And at the Daily Herald's Prep Sports Excellence event May 4 at the Sears Centre in Hoffman Estates, Mayberry was able to successfully demonstrate how failure is such an integral part of achievement.

Mayberry's audience was nearly 1,000 high achievers: the best high school athletes as nominated by athletic directors at the nearly 80 schools regularly covered by the Daily Herald, along with many of their parents, coaches and high school sports staff.

Mayberry's own experience on the subject of achievement -- and failure -- takes a dramatic arc.

He excelled as a high school athlete at Hinsdale South, but those years were anything but a smooth ride for him. His favorite sport was baseball, but getting kicked off the team left him with football as his last chance for a future in athletics.

That early baseball failure, along with school suspensions and struggles with peer pressure, inspired Mayberry to become a Division I competitor. He ended having a terrific prep experience for the Hornets' football team and proved his doubters wrong by earning a scholarship at Indiana University.

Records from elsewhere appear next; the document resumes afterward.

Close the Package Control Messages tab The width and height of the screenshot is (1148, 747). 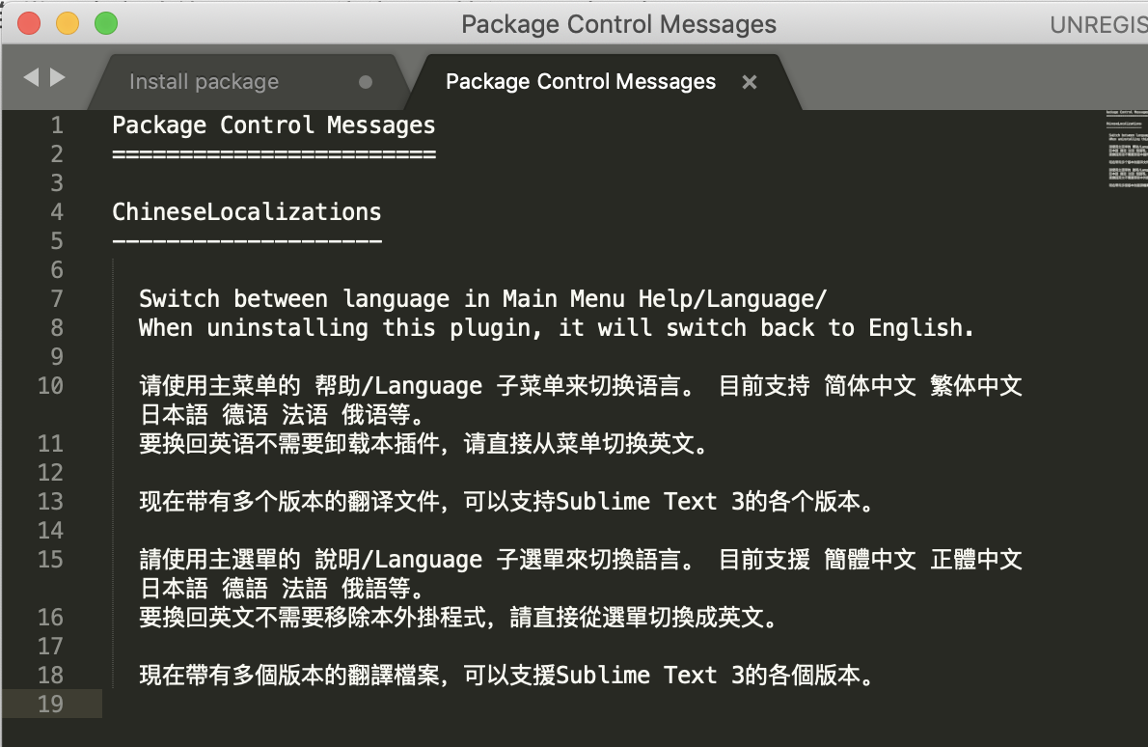(749, 82)
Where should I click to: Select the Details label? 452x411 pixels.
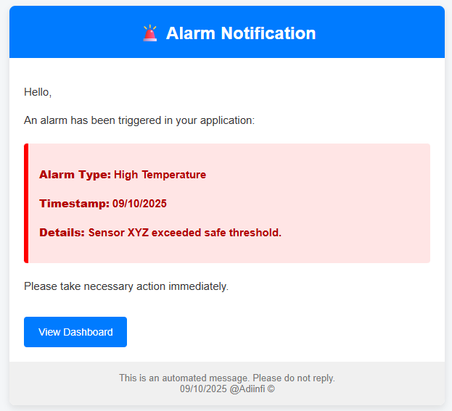pyautogui.click(x=62, y=233)
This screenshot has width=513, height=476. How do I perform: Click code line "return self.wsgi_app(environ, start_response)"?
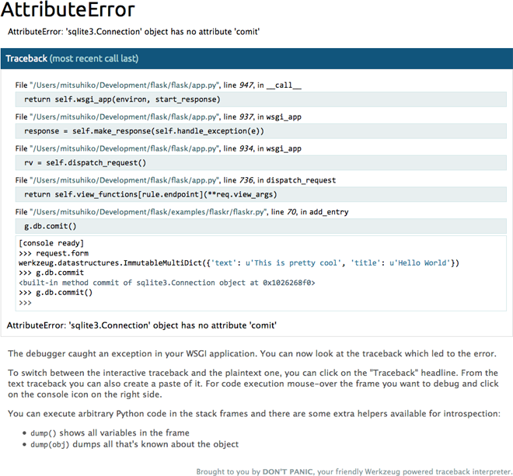(x=122, y=99)
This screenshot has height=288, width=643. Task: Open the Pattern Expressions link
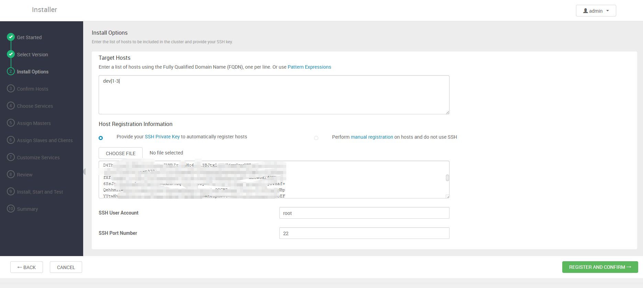tap(309, 67)
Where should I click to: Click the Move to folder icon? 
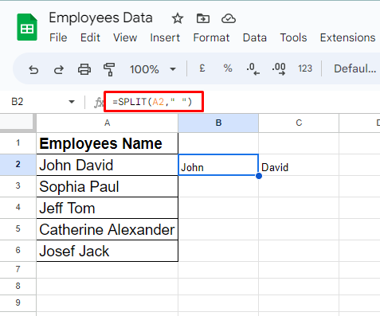click(203, 18)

"The more we experience failure, the more it will lead us to our true purpose and passion," Mayberry said. "In my case, I asked myself, ‘What can I do to pay back the people I've hurt?' "

"I had a conversation with my parents, and that's what really turned it around for me. I just decided right then that I was going to be a Division I athlete."

He ended up excelling for the Hoosiers, too, earning all-Big Ten honors in his senior year.

Doors continued to open for Mayberry after college, and he was trying to make the Bears' roster as a defender when an ankle injury suffered in a preseason game in San Diego sidelined him for almost nine months.

After the injury healed, NFL teams were still showing an interest. But during his time recuperating, Mayberry had a change of heart about his future.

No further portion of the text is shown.